En juin et juillet, durant trois semaines, la troupe du théâtre du Soleil s'est rendue à Kaboul pour former une centaine d'acteurs afghans. Aider à la refonte d'un art sinistré par deux décennies de guerre et qui, pourtant, demeure l'un des plus vifs d'Afghanistan. « Je ne voulais pas procéder de manière différente parce que c'est l'Afghanistan, explique Ariane Mnouchkine, la figure charismatique du Soleil. Je me suis dit "c'est du théâtre, rien que du théâtre". Alors j'ai monté une formation comme à la Cartoucherie, mais avec une particularité : nous jouons avec des masques de la commedia dell'arte, des masques balinais et japonais. »

Ariane Mnouchkine aime le masque, qui oblige à rentrer immédiatement dans la peau du personnage. « On ne peut pas tricher avec un masque, on devient forcément celui qu'on joue et personne d'autre. » Soudain, quatre acteurs entrent en scène. Tous vêtus de longs costumes de style japonais. Deux sont grimés, les deux autres portent des masques aux traits grossiers. Ils parcourent la scène. Plusieurs fois, Ariane Mnouchkine se lève, les interpelle, les renvoie derrière le rideau. Elle s'emporte : « C'est pas possible, Arif, de marcher comme ça avec ce masque ! T'es en colère, tu le sais. Cette colère, elle doit passer par ton corps. » Puis elle se radoucit : « On recommence. Y avait des choses bien quand même. »

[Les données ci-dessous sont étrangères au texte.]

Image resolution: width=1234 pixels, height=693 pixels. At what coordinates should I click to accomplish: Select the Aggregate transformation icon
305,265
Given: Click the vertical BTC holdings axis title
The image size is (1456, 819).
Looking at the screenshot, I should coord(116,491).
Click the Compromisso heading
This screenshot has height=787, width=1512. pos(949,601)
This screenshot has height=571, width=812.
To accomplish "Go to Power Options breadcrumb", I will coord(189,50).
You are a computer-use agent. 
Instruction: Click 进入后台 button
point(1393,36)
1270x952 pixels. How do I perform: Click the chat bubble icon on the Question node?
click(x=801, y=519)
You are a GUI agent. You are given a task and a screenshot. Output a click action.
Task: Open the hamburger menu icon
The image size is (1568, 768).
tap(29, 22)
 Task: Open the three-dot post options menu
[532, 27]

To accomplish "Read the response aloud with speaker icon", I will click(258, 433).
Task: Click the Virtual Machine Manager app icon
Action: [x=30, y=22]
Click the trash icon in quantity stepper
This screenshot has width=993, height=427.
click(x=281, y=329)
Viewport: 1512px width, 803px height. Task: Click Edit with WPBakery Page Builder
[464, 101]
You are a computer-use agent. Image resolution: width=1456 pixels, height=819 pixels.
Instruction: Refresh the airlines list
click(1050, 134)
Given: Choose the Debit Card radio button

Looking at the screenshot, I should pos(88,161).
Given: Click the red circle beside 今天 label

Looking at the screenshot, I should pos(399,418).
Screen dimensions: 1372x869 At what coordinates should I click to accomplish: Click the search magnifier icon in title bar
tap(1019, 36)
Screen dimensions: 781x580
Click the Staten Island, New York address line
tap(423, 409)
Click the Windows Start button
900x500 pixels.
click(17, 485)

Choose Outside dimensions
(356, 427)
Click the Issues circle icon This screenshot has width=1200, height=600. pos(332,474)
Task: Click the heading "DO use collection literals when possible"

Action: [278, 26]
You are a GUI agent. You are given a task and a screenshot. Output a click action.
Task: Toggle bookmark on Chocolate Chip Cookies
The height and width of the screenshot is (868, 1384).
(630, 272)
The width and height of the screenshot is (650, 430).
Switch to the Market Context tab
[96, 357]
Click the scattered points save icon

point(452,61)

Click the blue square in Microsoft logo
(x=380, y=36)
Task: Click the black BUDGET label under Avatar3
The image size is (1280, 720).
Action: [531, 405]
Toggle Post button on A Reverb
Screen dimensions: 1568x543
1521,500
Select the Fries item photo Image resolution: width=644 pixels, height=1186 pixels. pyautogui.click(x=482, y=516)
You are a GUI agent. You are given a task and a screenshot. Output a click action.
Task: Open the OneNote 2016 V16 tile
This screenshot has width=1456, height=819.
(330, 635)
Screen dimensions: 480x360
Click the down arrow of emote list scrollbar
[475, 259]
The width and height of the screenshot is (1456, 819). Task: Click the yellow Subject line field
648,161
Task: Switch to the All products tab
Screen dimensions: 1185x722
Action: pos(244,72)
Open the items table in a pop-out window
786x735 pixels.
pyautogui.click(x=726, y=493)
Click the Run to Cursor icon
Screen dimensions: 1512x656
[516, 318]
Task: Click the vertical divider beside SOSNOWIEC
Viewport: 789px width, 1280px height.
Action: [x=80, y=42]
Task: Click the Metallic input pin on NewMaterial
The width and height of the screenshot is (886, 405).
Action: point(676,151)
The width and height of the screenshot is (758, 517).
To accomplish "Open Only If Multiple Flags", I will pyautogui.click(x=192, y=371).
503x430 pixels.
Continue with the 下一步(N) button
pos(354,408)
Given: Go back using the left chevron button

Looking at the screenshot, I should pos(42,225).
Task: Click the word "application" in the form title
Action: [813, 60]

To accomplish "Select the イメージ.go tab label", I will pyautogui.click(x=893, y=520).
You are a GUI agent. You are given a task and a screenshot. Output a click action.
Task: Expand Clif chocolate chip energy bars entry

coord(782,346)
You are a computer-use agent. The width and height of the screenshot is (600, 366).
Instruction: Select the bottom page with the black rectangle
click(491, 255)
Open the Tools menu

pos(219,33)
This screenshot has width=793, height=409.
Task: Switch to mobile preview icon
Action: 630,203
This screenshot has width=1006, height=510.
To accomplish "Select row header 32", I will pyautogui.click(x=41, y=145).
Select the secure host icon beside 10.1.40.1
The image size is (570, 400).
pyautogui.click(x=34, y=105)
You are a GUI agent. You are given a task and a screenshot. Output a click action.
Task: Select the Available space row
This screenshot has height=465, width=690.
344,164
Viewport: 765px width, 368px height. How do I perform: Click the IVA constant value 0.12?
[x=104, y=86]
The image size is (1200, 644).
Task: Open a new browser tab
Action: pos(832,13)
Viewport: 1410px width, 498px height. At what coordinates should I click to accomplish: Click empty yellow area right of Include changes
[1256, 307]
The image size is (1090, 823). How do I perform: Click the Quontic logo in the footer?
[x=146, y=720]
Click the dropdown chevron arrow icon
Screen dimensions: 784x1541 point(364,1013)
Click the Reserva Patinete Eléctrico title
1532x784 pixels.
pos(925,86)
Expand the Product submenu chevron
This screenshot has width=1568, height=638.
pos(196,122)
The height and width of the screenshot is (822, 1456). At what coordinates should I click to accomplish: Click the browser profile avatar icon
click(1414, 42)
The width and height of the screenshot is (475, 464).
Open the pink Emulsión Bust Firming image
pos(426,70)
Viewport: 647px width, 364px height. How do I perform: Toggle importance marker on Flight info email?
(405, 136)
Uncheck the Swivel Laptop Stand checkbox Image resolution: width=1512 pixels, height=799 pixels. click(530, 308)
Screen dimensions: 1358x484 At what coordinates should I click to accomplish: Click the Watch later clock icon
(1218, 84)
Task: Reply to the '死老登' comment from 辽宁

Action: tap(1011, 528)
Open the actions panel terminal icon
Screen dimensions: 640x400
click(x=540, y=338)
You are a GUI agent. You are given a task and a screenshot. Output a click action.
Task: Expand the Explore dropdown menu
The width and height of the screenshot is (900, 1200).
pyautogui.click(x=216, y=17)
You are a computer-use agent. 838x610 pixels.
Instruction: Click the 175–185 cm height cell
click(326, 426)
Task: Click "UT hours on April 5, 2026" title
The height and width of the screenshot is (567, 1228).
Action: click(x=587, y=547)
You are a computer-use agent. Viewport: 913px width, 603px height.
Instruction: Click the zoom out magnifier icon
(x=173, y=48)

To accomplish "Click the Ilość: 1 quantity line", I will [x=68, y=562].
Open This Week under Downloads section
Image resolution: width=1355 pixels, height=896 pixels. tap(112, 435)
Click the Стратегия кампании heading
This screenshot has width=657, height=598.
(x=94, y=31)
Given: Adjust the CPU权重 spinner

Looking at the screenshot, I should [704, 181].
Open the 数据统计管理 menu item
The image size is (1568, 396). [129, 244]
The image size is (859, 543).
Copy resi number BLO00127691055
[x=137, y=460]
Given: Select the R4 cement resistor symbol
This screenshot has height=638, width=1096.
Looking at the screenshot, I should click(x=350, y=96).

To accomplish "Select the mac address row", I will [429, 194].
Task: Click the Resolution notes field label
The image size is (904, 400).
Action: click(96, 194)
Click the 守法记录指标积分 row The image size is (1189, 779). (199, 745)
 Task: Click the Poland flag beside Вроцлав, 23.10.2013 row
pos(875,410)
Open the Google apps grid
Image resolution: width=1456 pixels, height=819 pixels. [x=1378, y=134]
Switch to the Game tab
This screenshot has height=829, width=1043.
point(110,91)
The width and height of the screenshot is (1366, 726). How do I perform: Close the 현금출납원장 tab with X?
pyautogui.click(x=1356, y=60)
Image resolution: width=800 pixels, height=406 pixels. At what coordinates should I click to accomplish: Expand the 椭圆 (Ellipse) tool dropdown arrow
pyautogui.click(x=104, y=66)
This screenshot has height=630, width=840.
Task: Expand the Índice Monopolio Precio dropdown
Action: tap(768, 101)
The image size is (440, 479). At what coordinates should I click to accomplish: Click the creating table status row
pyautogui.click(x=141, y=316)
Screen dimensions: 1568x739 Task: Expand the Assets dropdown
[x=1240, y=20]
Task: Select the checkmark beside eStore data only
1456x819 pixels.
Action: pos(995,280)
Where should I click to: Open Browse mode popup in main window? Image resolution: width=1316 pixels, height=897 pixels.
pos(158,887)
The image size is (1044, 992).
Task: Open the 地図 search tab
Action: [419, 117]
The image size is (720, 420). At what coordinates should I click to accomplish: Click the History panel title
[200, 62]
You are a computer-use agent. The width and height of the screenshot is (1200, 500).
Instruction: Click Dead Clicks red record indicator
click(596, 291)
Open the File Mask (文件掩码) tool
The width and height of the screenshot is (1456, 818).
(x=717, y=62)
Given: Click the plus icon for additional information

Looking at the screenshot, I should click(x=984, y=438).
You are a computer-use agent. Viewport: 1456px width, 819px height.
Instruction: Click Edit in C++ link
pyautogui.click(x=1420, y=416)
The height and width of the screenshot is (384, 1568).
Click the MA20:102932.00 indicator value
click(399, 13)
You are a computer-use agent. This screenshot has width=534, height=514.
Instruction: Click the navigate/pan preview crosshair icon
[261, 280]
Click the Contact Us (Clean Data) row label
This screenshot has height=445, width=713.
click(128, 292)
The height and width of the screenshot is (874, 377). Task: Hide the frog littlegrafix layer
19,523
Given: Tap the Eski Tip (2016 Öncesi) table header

Engagement. C'est par la pièce Le Dernier Caravansérail, jouée à la Cartoucherie voici deux ans, que les acteurs du Soleil ont découvert le drame afghan, mais il était alors question d'exil. « On a eu envie d'en savoir plus, de voir de plus près d'où partaient ces candidats à l'exil qui se retrouvaient ensuite dans le camp de Sangatte », confie Marjolaine, jeune comédienne. L'un des objectifs de la troupe : aider à la refonte de la scène afghane. Le théâtre est très populaire dans le pays, et il n'est pas rare de croiser des troupes itinérantes qui jouent dans les coins les plus reculés. « Elles apportent une vraie distraction, mais aussi des nouvelles à des gens qui n'ont rien, ni radio ni journaux. Juste avant l'élection présidentielle, par exemple, des troupes de théâtre itinérant ont sillonné le pays pour expliquer l'utilité du vote. Ça s'est fait à travers des saynètes qui ont eu beaucoup de succès. C'était l'unique moyen de toucher des gens dans des vallées isolées, qui n'ont aucun moyen d'information. Chez nous, le théâtre a aussi une fonction d'engagement, une fonction qui s'était un peu perdue avec la guerre », explique Abdul Haq Adji, en deuxième année à la fac des beaux-arts.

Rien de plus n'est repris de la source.